Nikolai Nikolaevich Shiller
Shiller, Nikolai Nikolaevich
Born Mar. 1 (13), 1848, in Moscow; died Nov. 10 (23), 1910, in St. Petersburg. Russian physicist.
After graduating from Moscow University in 1868, Shiller continued to work there. In 1871 he was sent to Berlin, where he worked under the direction of H. von Helmholtz on the measurement of the dielectric constants ε of various substances by a method that he proposed in order to verify Maxwell’s relation ε = n2, where n is the refractive index of the medium. In 1876 he became a professor at the University of Kiev. Beginning in 1903, he was director of the Kharkov Technological Institute.

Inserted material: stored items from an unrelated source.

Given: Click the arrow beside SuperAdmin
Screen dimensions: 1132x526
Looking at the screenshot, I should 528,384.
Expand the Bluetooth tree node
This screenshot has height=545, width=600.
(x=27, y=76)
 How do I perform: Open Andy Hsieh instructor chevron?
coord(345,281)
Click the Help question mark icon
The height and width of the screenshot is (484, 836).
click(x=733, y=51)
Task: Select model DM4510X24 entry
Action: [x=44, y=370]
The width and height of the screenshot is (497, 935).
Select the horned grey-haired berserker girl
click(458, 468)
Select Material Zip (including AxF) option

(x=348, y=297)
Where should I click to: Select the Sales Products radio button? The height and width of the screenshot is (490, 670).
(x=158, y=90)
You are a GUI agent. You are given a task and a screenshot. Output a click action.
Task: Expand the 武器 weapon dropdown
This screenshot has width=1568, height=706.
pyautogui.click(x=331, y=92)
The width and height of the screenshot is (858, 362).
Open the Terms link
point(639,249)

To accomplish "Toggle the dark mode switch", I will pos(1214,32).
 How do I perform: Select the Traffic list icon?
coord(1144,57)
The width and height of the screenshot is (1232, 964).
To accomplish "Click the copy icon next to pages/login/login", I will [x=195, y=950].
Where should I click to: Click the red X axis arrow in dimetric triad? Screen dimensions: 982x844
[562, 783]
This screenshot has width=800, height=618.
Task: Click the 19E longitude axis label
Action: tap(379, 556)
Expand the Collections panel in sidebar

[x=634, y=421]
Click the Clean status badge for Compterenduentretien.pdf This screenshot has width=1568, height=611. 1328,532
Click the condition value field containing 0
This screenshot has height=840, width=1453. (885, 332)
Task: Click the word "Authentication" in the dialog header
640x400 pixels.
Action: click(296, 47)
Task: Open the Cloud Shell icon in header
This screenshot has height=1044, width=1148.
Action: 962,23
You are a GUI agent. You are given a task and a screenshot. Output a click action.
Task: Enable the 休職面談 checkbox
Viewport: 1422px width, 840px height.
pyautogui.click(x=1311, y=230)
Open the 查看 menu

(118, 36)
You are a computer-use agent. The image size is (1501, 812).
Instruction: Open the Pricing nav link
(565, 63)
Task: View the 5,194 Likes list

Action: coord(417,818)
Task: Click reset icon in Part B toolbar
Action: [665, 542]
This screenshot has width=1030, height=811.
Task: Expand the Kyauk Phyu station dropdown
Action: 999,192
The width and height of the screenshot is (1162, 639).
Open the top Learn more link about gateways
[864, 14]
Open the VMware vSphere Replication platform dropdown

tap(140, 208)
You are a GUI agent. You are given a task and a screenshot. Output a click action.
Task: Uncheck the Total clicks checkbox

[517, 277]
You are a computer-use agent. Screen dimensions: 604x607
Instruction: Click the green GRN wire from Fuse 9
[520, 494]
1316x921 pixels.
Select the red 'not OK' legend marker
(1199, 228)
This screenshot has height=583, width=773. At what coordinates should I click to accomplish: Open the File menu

In 1876, Shiller experimentally proved that an electric current always follows a closed path. In 1900 he formulated, as a corollary to the second law of thermodynamics, a principle stating that it is impossible to attain a continuously decreasing or increasing temperature with a closed adiabatic process (a similar formulation was proposed by the German scientist C. Carathéodory in 1909).
REFERENCES
Rusakov V. P. “Printsip N. N. Shillera.” Uspekhi fizicheskikh nouk. 1953, vol. 49, issue 1.Kosonogov I. “Nikolai Nikolaevich Shiller.” Zhurnal Russkogo Fiziko-khimicheskogo obshchestva: Fizicheskii otdel, 1911, vol. 43, issue 9. (Contains references.)